LLM Exploration, Workstation Cooling, and Knowledge Base Plans

2025-08-22
3 minute read

This recording, made quite late, reflects my recent deep dive into AI and large language models (LLMs). While it might be a distraction from other tasks, I've learned a great deal about setting up and working with these systems.

LLM Exploration and Tooling

I've been focusing on the practical aspects of LLMs, including quantization—how to quantize models myself and what it entails. I've also looked into fine-tuning, which I haven't done yet, but I see its potential utility in certain scenarios. A significant area of interest has been how models invoke and use tools.

I'm currently using Open Web UI as an interface to my Ollama instance, keeping all models within Ollama. I've successfully converted some models not natively supported by Ollama, such as a quantized version of GPT-OSS, which I'm eager to test, especially for coding tasks. I anticipate needing different models for different types of work.

I also developed a tool to integrate Kagi into Open Web UI, which is now working well after resolving some type-hinting issues. I've added a couple of tools: one for general thinking (like Kagi) and another for web browsing. I plan to develop a more robust web browser API tool, allowing the assistant to navigate websites, render pages, interact with HTML, and click on elements. This capability is exciting but also a bit daunting, as it grants the model more control, even though current models aren't always perfectly reliable. It could enable more human-like interactions, but security measures like CAPTCHAs will likely be prevalent, though perhaps ineffective against such advanced browser tools.

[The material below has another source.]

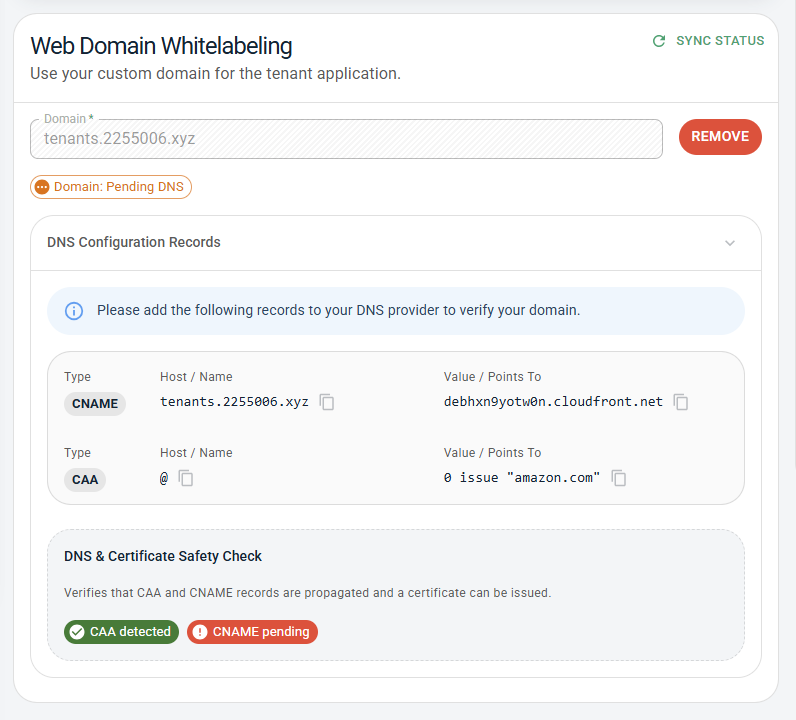Click the debhxn9yotw0n.cloudfront.net value text
This screenshot has height=720, width=796.
click(x=553, y=402)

Workstation Power and Cooling

My computer's new fan controller is functioning well. I've observed that under heavy GPU load for a few minutes (e.g., 100% utilization for 2-3 minutes), the GPU temperature can reach 80-85 degrees Celsius. However, it quickly drops back to around 50 degrees within 30 seconds once the load is removed. This rapid cooling is encouraging.

I don't expect prolonged CPU loads, but if I start training models, it could become an issue. The airflow has significantly improved. I'm wondering if the fan control, which is managed by the motherboard, is fully aware of the GPU's temperature or if it primarily reacts to CPU temperature. This is something I need to investigate further, as better coordination could optimize cooling.

Knowledge Base and RAG System Development

I've started transferring some of my voice recordings, not just for my website, but also into Open Web UI to build a knowledge-based system, essentially a RAG (Retrieval Augmented Generation) system. It appears to be working, but it currently limits responses to three, which is quite restrictive.

I'm contemplating building a more sophisticated system. My intention is for it to go beyond just retrieving the first relevant document. When searching, it should identify documents, extract concepts from them, and then use a graph database to find related edges and other pertinent documents, which would then be indexed. This more complex pipeline would allow for deeper and more comprehensive information retrieval. However, this is a significant undertaking, and for now, the current system of recording, transcribing, and storing transcripts is sufficient.

Personal Workflow for Recordings

My current workflow involves making recordings and then transcribing them. I'm considering an alternative: directly uploading the recordings to the Open Web UI's AI to see if it can extract information and store it in the knowledge base, similar to my manual process. This could streamline the entire process and integrate it more tightly with my LLM tools. It's an interesting possibility worth exploring.